Metadata-Version: 2.1
Name: byteit
Version: 0.1.2
Summary: AI-powered document intelligence platform - Turn your data into structured data with a single line of code.
Author-email: ByteIT GmbH <support@byteit.ai>
License: Apache-2.0
Project-URL: Homepage, https://byteit.ai
Project-URL: Repository, https://github.com/byteit-ai/byteit-api
Project-URL: Pricing, https://byteit.ai/pricing
Project-URL: Support, https://byteit.ai/support
Project-URL: Contact, https://byteit.ai/contact
Keywords: document-processing,ai,document-intelligence,pdf,data-extraction,machine-learning,ocr
Classifier: Development Status :: 4 - Beta
Classifier: Intended Audience :: Developers
Classifier: License :: OSI Approved :: Apache Software License
Classifier: Operating System :: OS Independent
Classifier: Programming Language :: Python
Classifier: Programming Language :: Python :: 3
Classifier: Programming Language :: Python :: 3.8
Classifier: Programming Language :: Python :: 3.9
Classifier: Programming Language :: Python :: 3.10
Classifier: Programming Language :: Python :: 3.11
Classifier: Programming Language :: Python :: 3.12
Classifier: Topic :: Software Development :: Libraries :: Python Modules
Classifier: Topic :: Office/Business
Requires-Python: >=3.8
Description-Content-Type: text/markdown
License-File: LICENSE
Requires-Dist: requests>=2.28.0
Requires-Dist: tqdm>=4.65.0
Provides-Extra: dev
Requires-Dist: pytest>=7.0.0; extra == "dev"
Requires-Dist: pytest-cov>=4.0.0; extra == "dev"
Requires-Dist: black>=23.0.0; extra == "dev"
Requires-Dist: isort>=5.0.0; extra == "dev"
Requires-Dist: flake8>=6.0.0; extra == "dev"
Requires-Dist: mypy>=1.0.0; extra == "dev"

# ByteIT Python SDK

ByteIT's Python library for extracting structured data from documents.
It is designed for backend services and ETL pipelines that require reliable, consistent document parsing at scale through a simple API.

---

## Installation

Install from PyPI:

```bash
pip install byteit
```

Python 3.8 or newer is required.

---

## Quick Start

```python
from byteit import ByteITClient

client = ByteITClient(api_key="your_api_key")

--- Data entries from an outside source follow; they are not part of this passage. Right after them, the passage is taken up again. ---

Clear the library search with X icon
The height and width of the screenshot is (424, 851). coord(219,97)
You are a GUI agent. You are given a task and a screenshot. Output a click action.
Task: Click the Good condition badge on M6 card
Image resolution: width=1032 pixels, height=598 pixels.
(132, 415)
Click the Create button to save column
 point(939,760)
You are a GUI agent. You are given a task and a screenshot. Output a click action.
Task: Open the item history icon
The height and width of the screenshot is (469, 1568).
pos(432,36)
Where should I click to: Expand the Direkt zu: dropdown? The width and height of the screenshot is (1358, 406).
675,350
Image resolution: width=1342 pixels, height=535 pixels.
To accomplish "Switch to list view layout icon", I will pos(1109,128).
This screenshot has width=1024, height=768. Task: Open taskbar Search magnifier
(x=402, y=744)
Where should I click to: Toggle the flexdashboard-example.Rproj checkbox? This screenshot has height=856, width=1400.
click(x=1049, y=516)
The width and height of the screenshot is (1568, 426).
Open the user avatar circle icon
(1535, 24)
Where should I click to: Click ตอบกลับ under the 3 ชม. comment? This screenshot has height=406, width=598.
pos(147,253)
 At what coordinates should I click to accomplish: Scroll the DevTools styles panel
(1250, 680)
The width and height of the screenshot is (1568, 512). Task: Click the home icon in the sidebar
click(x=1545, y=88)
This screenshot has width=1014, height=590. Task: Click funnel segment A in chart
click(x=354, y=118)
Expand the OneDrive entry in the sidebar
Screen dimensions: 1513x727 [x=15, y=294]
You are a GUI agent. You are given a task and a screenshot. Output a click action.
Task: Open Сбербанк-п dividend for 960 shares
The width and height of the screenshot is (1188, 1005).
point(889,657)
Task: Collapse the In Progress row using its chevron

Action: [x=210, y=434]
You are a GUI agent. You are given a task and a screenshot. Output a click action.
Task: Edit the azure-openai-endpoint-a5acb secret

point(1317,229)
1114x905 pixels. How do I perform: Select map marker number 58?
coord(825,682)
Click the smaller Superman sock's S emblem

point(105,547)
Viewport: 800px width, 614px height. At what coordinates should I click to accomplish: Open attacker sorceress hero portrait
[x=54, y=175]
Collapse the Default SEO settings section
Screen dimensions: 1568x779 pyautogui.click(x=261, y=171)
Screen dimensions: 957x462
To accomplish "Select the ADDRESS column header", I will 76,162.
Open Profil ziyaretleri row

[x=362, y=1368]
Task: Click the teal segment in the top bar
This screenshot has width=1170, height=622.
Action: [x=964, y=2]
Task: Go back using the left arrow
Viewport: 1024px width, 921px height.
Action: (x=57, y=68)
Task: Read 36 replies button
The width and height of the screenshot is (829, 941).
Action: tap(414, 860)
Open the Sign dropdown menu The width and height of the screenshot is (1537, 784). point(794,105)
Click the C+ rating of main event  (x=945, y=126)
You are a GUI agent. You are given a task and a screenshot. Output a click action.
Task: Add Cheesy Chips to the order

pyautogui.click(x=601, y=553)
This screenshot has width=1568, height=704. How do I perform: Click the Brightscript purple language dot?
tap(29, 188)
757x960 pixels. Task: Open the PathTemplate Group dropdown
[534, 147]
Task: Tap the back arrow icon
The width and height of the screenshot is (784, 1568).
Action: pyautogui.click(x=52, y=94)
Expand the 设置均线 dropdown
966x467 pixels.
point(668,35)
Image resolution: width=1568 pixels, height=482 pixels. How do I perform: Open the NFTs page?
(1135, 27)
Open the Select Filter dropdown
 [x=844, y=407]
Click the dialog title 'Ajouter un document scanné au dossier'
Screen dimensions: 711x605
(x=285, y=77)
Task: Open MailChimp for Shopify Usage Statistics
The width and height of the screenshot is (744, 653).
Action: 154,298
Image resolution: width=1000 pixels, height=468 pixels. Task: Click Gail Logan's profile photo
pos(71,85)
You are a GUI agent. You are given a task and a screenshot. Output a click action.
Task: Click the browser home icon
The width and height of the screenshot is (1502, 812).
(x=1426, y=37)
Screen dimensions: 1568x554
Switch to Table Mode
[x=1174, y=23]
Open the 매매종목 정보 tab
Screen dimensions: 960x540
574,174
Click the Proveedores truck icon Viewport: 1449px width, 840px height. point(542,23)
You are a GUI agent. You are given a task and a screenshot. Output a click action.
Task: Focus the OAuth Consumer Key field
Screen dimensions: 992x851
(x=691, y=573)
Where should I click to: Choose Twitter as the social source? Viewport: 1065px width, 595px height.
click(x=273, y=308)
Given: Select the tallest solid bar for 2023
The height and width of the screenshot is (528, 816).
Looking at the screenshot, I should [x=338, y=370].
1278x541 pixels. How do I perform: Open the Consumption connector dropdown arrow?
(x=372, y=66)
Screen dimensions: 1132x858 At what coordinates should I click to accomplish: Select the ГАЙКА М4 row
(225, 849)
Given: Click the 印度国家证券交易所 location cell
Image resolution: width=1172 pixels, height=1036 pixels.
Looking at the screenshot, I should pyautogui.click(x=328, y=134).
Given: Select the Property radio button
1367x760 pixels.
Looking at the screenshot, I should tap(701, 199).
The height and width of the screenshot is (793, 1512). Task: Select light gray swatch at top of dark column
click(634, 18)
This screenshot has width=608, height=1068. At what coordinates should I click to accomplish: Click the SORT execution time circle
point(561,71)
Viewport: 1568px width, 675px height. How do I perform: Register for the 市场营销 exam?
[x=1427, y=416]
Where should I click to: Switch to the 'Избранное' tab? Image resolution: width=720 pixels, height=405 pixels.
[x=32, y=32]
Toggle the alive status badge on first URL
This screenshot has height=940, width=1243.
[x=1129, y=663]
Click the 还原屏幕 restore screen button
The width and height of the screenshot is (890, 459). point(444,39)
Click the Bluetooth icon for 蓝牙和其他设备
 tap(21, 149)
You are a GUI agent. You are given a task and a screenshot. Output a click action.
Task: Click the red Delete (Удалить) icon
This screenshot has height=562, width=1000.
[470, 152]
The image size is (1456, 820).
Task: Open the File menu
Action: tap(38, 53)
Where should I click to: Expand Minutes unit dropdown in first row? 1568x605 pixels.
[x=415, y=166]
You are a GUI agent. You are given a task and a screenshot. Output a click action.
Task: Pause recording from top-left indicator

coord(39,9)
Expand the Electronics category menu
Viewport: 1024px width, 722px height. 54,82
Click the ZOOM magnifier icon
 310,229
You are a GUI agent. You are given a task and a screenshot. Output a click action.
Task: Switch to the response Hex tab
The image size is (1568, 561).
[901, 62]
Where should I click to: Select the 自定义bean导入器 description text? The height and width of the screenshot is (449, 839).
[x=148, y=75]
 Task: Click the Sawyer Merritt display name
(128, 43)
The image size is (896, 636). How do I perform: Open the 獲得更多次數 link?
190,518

result = client.parse("document.pdf")
print(result.decode())
```

The returned value is raw bytes containing the parsed document content.

---

## Supported Input File Types

ByteIT supports the following file types as input:

* PDF (`.pdf`)
* Word (`.docx`)
* PowerPoint (`.pptx`)
* HTML (`.html`)
* Markdown (`.md`)
* Plain text (`.txt`)
* JSON (`.json`)
* XML (`.xml`)

---

## Basic Usage

### Parse a Local File

```python
result = client.parse("invoice.pdf")
```

By default, the output format is **Markdown (`md`)**.

---

## Output Formats

You can choose the output format depending on your pipeline needs:

```python
txt = client.parse("doc.pdf", output_format="txt")
json = client.parse("doc.pdf", output_format="json")
md = client.parse("doc.pdf", output_format="md")
html = client.parse("doc.pdf", output_format="html")
```

Supported output formats:

* Plain text (`txt`)
* JSON (`json`)
* Markdown (`md`) *(default)*
* HTML (`html`)

---

## Save Output to File

```python
client.parse(
    "doc.pdf",
    output_format="md",
    output="result.md"
)
```

When `output` is provided, the parsed result is written directly to disk.

---

## Notebook Integration

When used in Jupyter notebooks, ByteIT automatically displays results in a readable format:

* **JSON**: Interactive, expandable/collapsible tree view
* **Markdown**: Rendered with formatting (headers, lists, etc.)
* **HTML**: Rendered as HTML
* **Text**: Code block with syntax highlighting

```python
# In a Jupyter notebook - automatically displays formatted result
result = client.parse("document.pdf", result_format="json")
```

To disable auto-display, save to a file instead:

```python
# Saves to file, no auto-display
result = client.parse("doc.pdf", result_format="json", output="output.json")
```

---

## Typical Use Cases

* Extracting structured data from documents in ETL pipelines
* Preprocessing documents before indexing or downstream processing
* Automating ingestion of invoices, contracts, or reports
* Interactive document exploration in Jupyter notebooks

---

## API Reference

### `ByteITClient`

```python
ByteITClient(api_key: str)
```

Creates a new ByteIT client.

#### Parameters

* `api_key` (`str`): Your ByteIT API key

---

### `parse(...)`

```python
parse(
    input,
    output_format: str = "md",
    output = None
)
```

Parse a document and return the extracted content.

#### Parameters

* `input` (`str | Path`): Path to a local document
* `output_format` (`str`): Output format (`txt`, `json`, `md`, `html`)
* `output` (`str | Path | None`): Optional path to save the result

#### Returns

* `bytes`: Parsed document content

---

## Error Handling

The SDK exposes specific exceptions for common error cases:

```python
from byteit.exceptions import (
    ByteITError,
    ValidationError,
    AuthenticationError,
    RateLimitError,
    ServerError,
)

try:
    result = client.parse("document.pdf")
except ValidationError as e:
    print("Invalid input:", e.message)
except AuthenticationError:
    print("Invalid API key")
except RateLimitError:
    print("Rate limit exceeded")
except ByteITError as e:
    print("ByteIT error:", e.message)
```

All exceptions inherit from `ByteITError`.

---

## Configuration

### Environment Variable

You can provide the API key via environment variable:

```bash
export BYTEIT_API_KEY="your_api_key"
```

```python
import os
from byteit import ByteITClient

client = ByteITClient(api_key=os.getenv("BYTEIT_API_KEY"))
```

---

## Requirements

* Python 3.8+
* `requests`

---

## About ByteIT

ByteIT provides document parsing and data extraction APIs designed for backend systems and automation workflows.

Website: [https://byteit.ai](https://byteit.ai)

---

## License

This project is licensed under the terms specified in the [LICENSE](LICENSE) file.

© 2026 ByteIT GmbH

---